The longer I have been involved with this, the more obvious it is that MU and the Medicare incentives were, from the beginning, a way for the Feds to transfer dollars to the IT industry at the height of the recession. Just like what the banking industry got in terms of a bailout. Not surprising given that IT is localized in California and other states that gave Obama his victory in 2008. (Note: this is not stated as some anti-Obama rant. Just a demographic and political fact of life.) I have seen the results of 2 botched installations of "big name" EHR systems (no, I was not there for the installs) in mid-size, otherwise successful specialty practices, each of which cost in excess of $1 million.
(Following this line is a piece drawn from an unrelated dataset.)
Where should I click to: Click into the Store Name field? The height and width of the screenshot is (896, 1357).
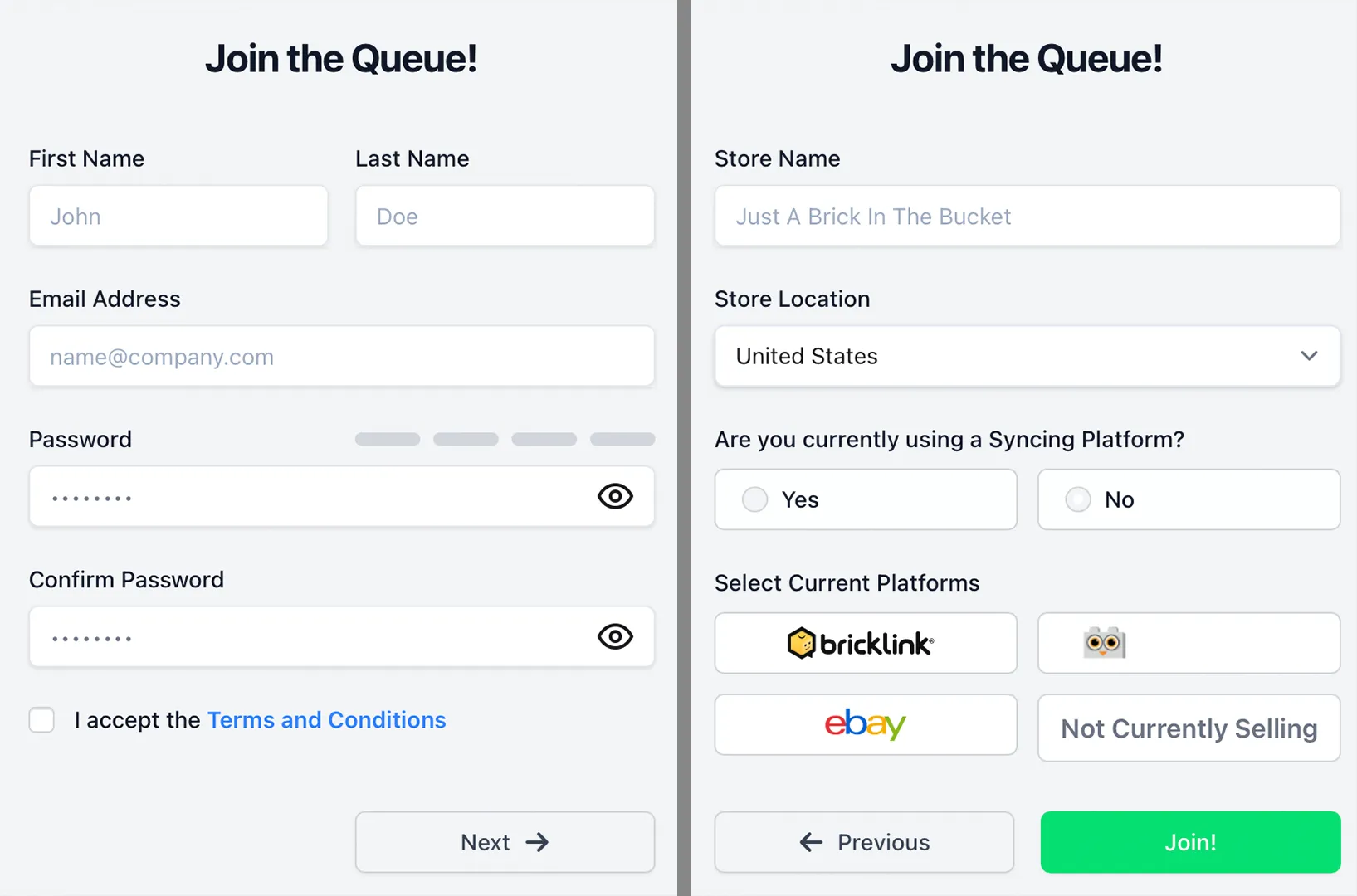tap(1028, 216)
Reduced physician productivity, increased staffing, non-stop expense tending the systems, never-ending upgrades that do not fix underlying problems, and never-ending frustration. No other industry in this country, and no other health care system in any other major country, would tolerate this folly. My individual perspective is that MU, both incentives and penalties, but especially penalties, should be delayed at least a year, probably 2, until the technology has caught up. And then yes, as Dr. John has said, any future endeavors should be toward the development of clinically meaningful processes, not meaningless counting in an attempt by CMS to micromanage all aspects of healthcare.
@Joe Stewart:
"What gets measured gets better." Use with caution- apply only a thin layer. Truth: when measures are unrealistic and unachievable "What gets measured gets better at cost of something else including integrity." Look no further than Phoenix VAMC scandal that tarnished image of an outstanding organization.